Placing MIAX's right to choose its counsel on one side of the scale and the need to maintain the integrity of the profession on the other, the scale weighs in favor of disqualification. As the Third Circuit has noted, RPC 1.9 has several purposes: (1) "[i]t is a prophylactic rule to prevent even the potential that a former client's confidences and secrets may be used against him"; (2) the rule is "important for the maintenance of public confidence in the integrity of the bar"; and (3) "a client has a right to expect the loyalty of his attorney in the matter for which he is retained." In re Corn Derivatives Antitrust Litig., 748 F.2d 157, 162 (3d Cir. 1984). These purposes are furthered by prohibiting Fish from representing its former client's adversary in this litigation. Indeed, finding otherwise would allow the same law firm that argued for the patentability of Nasdaq's inventions to represent parties adverse to Nasdaq in this suit who are arguing those very same patents are invalid. As the Court views the facts here, it makes little difference, in light of the purposes of RPC 1.9, whether Fish or its co-counsel technically advances those arguments. The defense of this matter is necessarily a collaborative effort and, given the very substantial relationship between this matter and Fish's prior representation of Nasdaq, disqualification is the only remedy that will "prevent even the potential that [Nasdaq's] confidences and secrets may be used against [it]." Corn Derivatives, 748 F.2d at 162 (emphasis added).
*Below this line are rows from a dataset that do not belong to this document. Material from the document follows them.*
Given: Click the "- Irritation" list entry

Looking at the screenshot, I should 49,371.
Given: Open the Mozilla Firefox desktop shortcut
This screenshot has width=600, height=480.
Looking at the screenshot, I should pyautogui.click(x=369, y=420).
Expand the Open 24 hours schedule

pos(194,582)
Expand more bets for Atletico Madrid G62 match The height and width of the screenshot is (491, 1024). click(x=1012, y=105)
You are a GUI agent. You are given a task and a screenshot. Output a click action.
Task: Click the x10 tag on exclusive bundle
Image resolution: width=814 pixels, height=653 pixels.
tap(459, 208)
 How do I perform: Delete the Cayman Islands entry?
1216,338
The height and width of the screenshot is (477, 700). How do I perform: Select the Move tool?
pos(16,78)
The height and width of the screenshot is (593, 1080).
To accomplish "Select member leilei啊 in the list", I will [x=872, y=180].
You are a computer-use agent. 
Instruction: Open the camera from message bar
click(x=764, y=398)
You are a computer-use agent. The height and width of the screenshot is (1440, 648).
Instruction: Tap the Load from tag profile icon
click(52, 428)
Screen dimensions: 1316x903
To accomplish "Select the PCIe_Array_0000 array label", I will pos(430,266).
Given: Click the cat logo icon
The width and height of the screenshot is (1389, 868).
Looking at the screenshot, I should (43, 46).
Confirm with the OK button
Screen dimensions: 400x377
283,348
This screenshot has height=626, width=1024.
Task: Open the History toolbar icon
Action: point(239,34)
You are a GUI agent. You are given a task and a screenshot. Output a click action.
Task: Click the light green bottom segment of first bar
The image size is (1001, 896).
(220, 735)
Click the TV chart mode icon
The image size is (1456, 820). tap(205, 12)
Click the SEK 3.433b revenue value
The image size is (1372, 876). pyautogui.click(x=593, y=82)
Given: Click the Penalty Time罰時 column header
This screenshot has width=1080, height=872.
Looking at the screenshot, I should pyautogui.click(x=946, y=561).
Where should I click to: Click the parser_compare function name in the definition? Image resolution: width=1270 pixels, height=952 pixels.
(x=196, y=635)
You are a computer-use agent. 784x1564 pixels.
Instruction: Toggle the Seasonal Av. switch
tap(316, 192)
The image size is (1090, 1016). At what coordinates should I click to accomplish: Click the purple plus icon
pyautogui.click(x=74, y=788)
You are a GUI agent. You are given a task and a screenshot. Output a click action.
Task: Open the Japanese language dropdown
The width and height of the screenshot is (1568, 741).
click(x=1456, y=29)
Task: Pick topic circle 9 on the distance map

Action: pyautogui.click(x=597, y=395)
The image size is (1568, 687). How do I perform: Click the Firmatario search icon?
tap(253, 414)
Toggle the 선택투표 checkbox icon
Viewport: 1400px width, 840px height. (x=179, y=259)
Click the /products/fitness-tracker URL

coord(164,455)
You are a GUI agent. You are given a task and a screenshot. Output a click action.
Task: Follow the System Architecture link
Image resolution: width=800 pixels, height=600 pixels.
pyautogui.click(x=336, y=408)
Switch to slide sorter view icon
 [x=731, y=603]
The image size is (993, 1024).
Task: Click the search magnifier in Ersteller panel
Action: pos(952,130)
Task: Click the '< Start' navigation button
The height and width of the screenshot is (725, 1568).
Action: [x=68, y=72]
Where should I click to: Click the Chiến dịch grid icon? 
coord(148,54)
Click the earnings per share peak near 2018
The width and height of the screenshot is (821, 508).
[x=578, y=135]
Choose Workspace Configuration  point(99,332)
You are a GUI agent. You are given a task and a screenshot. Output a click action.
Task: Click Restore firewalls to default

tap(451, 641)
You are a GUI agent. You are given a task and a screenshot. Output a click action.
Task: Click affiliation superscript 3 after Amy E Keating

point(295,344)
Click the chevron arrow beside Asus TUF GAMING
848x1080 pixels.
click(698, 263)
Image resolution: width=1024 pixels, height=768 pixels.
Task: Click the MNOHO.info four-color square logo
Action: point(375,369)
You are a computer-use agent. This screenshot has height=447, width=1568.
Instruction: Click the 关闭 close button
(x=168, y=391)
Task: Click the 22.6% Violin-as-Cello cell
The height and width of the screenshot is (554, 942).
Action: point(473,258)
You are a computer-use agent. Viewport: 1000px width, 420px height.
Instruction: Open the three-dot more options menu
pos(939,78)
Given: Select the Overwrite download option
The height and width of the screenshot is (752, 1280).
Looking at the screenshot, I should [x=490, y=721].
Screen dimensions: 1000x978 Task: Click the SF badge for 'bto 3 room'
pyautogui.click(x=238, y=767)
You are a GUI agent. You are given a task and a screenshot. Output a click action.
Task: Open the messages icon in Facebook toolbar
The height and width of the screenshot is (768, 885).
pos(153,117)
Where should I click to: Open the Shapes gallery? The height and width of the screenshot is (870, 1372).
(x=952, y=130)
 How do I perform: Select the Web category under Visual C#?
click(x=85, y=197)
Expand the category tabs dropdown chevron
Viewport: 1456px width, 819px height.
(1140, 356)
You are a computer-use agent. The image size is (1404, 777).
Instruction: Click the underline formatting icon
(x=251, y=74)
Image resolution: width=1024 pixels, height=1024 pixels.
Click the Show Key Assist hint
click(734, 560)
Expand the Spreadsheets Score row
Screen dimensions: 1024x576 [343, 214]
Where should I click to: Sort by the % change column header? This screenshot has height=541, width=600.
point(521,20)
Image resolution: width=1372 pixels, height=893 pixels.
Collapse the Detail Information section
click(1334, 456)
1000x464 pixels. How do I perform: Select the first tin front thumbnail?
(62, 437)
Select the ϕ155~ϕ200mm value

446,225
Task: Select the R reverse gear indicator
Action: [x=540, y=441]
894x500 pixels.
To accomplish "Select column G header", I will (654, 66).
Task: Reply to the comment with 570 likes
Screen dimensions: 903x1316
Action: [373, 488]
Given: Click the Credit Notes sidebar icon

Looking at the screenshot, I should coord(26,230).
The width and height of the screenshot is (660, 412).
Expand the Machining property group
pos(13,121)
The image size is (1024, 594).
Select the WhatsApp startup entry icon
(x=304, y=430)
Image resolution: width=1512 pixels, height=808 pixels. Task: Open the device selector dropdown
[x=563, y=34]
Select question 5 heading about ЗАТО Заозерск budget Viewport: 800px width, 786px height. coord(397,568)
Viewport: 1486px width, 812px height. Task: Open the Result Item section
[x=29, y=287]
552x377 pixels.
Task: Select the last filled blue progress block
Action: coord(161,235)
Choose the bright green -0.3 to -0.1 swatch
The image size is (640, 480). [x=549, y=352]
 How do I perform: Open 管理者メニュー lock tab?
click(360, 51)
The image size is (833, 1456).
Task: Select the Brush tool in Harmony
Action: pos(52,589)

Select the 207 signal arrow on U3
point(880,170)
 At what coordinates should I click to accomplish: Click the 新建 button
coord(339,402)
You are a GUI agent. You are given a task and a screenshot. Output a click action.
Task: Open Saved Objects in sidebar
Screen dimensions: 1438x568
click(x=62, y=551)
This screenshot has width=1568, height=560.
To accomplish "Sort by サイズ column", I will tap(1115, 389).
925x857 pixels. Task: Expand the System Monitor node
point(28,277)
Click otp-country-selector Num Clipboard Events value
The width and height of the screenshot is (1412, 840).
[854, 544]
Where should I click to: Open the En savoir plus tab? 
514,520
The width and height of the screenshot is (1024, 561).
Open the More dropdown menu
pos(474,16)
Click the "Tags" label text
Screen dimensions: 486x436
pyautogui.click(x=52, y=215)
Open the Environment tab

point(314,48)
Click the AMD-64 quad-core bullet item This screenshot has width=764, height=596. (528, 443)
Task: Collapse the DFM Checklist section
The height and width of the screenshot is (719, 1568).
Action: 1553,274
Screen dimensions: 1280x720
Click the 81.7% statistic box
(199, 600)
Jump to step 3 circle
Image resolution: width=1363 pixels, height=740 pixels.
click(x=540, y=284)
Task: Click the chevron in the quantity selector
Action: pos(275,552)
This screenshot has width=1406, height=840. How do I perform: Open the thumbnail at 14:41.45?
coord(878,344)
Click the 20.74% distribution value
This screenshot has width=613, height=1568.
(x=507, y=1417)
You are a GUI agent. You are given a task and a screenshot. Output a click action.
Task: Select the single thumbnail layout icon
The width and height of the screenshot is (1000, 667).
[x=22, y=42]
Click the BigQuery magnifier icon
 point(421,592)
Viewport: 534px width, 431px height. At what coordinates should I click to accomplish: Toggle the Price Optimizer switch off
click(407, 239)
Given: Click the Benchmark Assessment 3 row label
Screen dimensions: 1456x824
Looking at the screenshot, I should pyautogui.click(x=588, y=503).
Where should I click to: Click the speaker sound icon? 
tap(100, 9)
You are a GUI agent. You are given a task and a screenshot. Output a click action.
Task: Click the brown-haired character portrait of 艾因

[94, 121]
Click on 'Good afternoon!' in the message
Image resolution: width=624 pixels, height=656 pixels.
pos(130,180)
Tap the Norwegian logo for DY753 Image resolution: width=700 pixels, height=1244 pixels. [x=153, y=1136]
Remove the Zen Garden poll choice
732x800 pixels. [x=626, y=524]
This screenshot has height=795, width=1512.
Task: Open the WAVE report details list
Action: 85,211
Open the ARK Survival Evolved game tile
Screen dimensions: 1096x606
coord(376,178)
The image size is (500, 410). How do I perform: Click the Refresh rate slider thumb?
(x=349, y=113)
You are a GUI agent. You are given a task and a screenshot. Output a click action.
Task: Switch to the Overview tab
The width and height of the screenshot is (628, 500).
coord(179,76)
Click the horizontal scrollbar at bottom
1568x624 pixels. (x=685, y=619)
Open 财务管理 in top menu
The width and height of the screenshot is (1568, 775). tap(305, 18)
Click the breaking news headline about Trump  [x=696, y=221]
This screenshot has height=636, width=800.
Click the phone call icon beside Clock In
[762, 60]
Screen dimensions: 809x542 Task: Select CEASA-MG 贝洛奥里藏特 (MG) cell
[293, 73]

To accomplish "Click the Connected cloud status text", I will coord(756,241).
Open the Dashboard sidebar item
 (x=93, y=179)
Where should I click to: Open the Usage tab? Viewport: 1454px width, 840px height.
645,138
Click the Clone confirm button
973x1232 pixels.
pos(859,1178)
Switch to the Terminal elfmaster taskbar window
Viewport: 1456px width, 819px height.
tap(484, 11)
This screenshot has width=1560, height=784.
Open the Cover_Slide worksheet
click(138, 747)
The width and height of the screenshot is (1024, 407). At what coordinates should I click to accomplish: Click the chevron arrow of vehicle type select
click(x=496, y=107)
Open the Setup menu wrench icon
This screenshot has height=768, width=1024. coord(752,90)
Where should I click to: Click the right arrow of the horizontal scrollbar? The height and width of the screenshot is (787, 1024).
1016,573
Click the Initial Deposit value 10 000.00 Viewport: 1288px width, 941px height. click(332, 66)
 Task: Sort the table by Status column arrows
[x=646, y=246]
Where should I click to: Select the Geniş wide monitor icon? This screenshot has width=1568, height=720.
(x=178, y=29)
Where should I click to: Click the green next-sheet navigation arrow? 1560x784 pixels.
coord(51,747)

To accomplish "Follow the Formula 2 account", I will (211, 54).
Finally, the Court is unpersuaded by arguments that disqualification will unduly prejudice MIAX. MIAX has been represented by two sets of attorneys from the outset of this litigation. Reed Smith's representation of MIAX can continue uninterrupted.
III. Conclusion and Order
The Court has carefully considered the submissions of the parties. For the reasons above,
IT IS on this 6th day of September 2018
ORDERED that Plaintiff's motion to disqualify [ECF No. 54] is GRANTED; and it is further
ORDERED that Fish & Richardson P.C is hereby disqualified from further participation in this litigation.